/equifold

Official code repository for EquiFold

Primary LanguagePythonApache License 2.0Apache-2.0

EquiFold

This is the official open source repository for EquiFold developed by Prescient Design, a Genentech accelerator.

Notes

  • This light-weight research version of the code was used to produce figures reported in the manuscript (to be updated soon). We plan to release a higher-quality version of the code with additional, user-level features in the future.
  • There are known issues occasionally seen in predicted structures including nonphysical bond geometry and clashes. We are currently developing approaches to minimize these issues for future releases.

Setup and Usage

Environment

We used the following GPU-enabled setup with conda (originally run in an HPC environment with NVIDIA A100 GPUs).

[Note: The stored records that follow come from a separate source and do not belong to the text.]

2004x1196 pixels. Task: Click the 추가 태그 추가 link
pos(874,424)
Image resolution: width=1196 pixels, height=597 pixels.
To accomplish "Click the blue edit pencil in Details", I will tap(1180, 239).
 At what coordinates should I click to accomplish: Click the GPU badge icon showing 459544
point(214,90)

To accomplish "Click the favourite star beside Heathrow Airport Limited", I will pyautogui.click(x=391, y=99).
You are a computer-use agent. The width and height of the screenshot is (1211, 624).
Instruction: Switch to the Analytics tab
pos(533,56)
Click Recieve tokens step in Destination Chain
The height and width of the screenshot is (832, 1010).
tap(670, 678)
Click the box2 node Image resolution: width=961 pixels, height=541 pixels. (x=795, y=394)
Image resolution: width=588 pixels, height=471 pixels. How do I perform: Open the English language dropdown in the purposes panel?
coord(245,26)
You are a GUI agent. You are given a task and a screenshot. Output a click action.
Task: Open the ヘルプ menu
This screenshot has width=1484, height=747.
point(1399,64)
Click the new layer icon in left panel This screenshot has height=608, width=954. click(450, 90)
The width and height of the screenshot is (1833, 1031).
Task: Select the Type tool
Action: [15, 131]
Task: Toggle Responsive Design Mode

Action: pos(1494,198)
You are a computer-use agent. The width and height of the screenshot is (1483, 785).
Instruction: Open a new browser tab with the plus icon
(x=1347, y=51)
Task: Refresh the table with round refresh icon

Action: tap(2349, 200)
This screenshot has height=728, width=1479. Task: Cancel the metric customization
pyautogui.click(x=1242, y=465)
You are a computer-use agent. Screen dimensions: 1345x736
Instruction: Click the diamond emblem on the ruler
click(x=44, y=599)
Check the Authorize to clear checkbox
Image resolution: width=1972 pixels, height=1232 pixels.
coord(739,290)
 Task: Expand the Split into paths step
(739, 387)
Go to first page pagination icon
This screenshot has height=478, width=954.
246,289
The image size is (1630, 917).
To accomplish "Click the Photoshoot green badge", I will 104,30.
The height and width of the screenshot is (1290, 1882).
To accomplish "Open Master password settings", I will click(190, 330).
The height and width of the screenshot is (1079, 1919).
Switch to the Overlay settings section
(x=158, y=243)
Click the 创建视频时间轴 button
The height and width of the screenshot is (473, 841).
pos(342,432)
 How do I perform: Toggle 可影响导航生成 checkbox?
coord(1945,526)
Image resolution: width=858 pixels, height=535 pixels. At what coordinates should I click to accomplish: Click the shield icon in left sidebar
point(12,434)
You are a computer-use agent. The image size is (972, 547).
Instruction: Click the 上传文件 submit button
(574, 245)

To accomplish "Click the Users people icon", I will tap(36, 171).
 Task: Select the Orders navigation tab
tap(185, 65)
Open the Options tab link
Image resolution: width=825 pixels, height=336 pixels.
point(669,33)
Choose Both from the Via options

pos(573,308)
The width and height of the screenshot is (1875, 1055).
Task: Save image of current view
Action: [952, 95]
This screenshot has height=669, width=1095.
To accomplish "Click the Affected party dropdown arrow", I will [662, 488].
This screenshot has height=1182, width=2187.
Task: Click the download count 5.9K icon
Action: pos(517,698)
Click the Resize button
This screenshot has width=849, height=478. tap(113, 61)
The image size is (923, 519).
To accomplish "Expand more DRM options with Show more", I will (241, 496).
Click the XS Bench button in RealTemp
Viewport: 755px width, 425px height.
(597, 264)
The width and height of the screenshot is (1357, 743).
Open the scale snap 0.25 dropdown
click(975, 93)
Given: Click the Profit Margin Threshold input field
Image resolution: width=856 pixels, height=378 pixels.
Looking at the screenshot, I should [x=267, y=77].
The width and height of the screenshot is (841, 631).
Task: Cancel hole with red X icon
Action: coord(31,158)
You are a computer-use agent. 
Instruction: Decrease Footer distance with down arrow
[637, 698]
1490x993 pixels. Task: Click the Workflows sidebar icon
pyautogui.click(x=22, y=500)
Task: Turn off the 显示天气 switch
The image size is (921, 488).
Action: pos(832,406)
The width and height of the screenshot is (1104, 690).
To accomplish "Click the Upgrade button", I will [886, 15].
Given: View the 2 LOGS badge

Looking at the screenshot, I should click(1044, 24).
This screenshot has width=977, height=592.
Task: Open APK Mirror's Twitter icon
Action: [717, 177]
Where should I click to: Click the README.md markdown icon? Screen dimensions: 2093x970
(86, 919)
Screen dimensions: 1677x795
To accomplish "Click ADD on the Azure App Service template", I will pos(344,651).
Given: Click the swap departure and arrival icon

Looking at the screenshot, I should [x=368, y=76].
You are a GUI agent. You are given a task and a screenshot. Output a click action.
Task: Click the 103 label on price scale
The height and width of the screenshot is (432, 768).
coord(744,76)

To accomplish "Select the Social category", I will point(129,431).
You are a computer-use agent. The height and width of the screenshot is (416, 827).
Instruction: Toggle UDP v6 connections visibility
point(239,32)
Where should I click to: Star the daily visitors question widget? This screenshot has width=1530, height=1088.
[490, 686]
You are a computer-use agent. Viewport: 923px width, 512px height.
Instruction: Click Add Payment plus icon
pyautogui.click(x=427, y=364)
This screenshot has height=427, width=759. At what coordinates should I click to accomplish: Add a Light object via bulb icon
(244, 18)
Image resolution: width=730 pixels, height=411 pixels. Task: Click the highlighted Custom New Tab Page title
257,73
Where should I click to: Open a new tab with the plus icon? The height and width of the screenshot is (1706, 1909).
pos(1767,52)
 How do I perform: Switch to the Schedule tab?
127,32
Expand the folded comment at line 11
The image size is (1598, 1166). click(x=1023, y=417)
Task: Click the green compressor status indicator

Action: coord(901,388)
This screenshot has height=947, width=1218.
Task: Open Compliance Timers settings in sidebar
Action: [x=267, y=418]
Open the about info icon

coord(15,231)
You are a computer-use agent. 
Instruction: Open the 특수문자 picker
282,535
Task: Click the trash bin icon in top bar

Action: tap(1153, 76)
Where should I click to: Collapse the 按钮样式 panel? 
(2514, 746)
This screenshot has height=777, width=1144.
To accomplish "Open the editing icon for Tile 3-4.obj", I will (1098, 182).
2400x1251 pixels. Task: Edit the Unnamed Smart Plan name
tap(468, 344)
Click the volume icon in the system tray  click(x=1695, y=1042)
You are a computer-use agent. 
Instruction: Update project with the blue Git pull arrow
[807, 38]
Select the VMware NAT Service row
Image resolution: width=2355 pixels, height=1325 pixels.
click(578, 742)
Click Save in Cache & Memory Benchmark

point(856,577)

$ conda create -n ef python=3.9 -y
$ conda activate ef
$ conda install pytorch=1.11 cudatoolkit=11.3 -c pytorch -y
$ pip install torch-scatter torch-sparse torch-cluster torch-spline-conv torch-geometric -f https://data.pyg.org/whl/torch-1.11.0+cu113.html 
$ pip install e3nn pytorch-lightning biopython pandas tqdm einops

Alternatively, for use without GPUs:

conda create -n ef python=3.9 -y
conda activate ef
conda install pytorch=1.12 -c pytorch -y
conda install pyg -c pyg
pip install e3nn pytorch-lightning biopython pandas tqdm einops

Model weights

PyTorch model weights and hyper-parameter configs for the models trained on mini-protein and antibody datasets as described in the manuscript are stored in models directory.

Run model predictions

To make predictions using a trained model, users can run the following scripts providing input sequences as a CSV table:

# For antibodies
$ python run_inference.py --model ab --model_dir models --seqs tests/data/inference_ab_input.csv --ncpu 1 --out_dir out_tests

# For mini-proteins
$ python run_inference.py --model science --model_dir models --seqs tests/data/inference_science_input.csv --ncpu 1 --out_dir out_tests

Contributing

We welcome contributions. If you would like to submit pull requests, please make sure you base your pull requests off the latest version of the main branch. Keep your fork synced by setting its upstream remote to Genentech/equifold and running:

# If your branch only has commits from master but is outdated:

$ git pull --ff-only upstream main


# If your branch is outdated and has diverged from main branch:

$ git pull --rebase upstream main

License

Licensed under the Apache License, Version 2.0 (the "License"); you may not use this file except in compliance with the License. You may obtain a copy of the License at https://www.apache.org/licenses/LICENSE-2.0.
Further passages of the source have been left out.